Pathetisch? Zweifellos, aber auf eine ernsthafte und, wenn man so sagen darf, erwachsene Art und Weise. Man befindet sich hier auf einer gänzlich anderen Ebene als auf der irgendwelcher kindischer Provokationen. Es ist kein Schock im billigen Sinne; die «Sprengung» ist eigentlich weniger eine Sprengung als ein Gleiten durch den Taumel.

Das erotische Tier
Denn man hat nicht so sehr das Gefühl, sich im Kern einer Explosion zu befinden; das Verstörende ist vielmehr, dass es immer weitergeht. Vermutlich gibt es eine Anzahl charakteristischer Momente, die bei jeder Revolution, jedem gewaltsamen Umsturz anzutreffen sind: die Explosion; aber eben auch die Ruhe vor dem Sturm, das Heerlager bei Morgengrauen, die rauchenden Ruinen. Die wuchtigen Klangwelten, die Artauds Predigten unterlegen, bewirken, dass man von einem imaginären Szenario ins nächste getrieben wird – als würde man über eine posthistorischen Kraterlandschaft schweben, wo versprengte Mutanten herumschleichen und am Horizont letzte bedeutungslose Kämpfe verglühen.

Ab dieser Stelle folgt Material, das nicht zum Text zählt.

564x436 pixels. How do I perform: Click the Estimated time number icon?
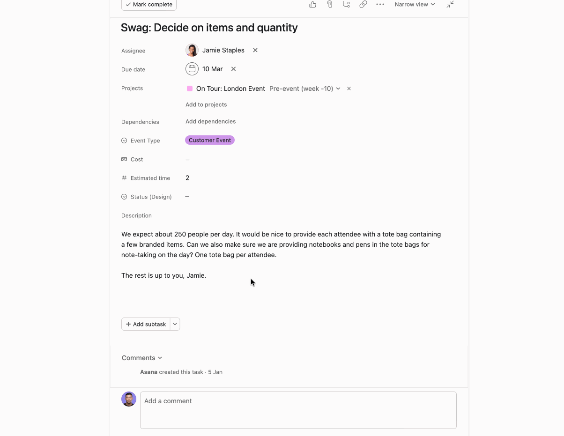(123, 178)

In diesen Momenten schaut man das Verderben in all seiner Herrlichkeit. Die Apokalypse ist keine einmalige Katastrophe, sondern omnipräsent und endlos. Kein ekstatischer Orgasmus, sondern ein sich mal hart und brutal, mal rhythmisch, und vereinzelt sogar fast sentimental über die Zeit erstreckender Koitus. Und ja, «der Mensch ist ein erotisches Tier», wie es bei Artaud heisst. Schwierig zu sagen wieso, aber jedes Vernichtungspathos hat fast immer auch eine düstere sexuelle Dimension, mitunter latent, mitunter fast mit Händen zu greifen. Sex ist eine Metapher für fast alles.

Mörderische Metaphysik

Doch noch etwas anderes wird deutlich: Antonin Artaud hatte sich die ausweglose Hölle, von der er schrieb, nicht ausgedacht, er muss sie mit jeder Faser seines Seins gespürt haben. Die Begriffe, die er verwendet, sind oftmals erstaunlich technisch und abstrakt. Aber die Sprache der Theorie verweist hier auf kein System, auf keine geheime Ordnung, die den Dingen zugrunde liegen würde. Sie dient nur der dunklen Suggestivkraft der Worte. «Ein Mosaik aus Detonationen» – so lautet eine der buchstäblich zahllosen Metaphern Artauds für die Auflösung und das Nichts, das im Grunde sein einziges Thema ist. Es geht nicht um die Zerstörung von etwas. Es geht um die Zerstörung, die die Essenz der Welt ist.

Diese mörderische Metaphysik ist trotz allem von visionärer Strahlkraft. Es sei nur exemplarisch darauf verwiesen, dass Michel Foucault sich 1970 in seiner Antrittsvorlesung am Collège de France voller Ehrfurcht auf jene Denker bezog, die versucht hatten, «den Willen zur Wahrheit umzubiegen und ihn gegen die Wahrheit zu wenden». Zu diesen Gestalten, die folglich immer an der Grenze des Wahnsinns (und schliesslich dann jenseits der Grenze) operierten, zählte er Nietzsche, Bataille und eben Artaud. Man kann es kaum treffender sagen. Gegen die Wahrheit wenden, das heisst auch: versuchen, etwas freizulegen, das sich der Analyse und der Rechtfertigung zwangsläufig entzieht – aber das gleichwohl da ist, unerbittlich, verführerisch und gerade deshalb bedrohlich, ob wir nun wollen oder nicht. Der «Sprengung» von FM Einheit und Lukas Stucki gelingt das meisterhaft.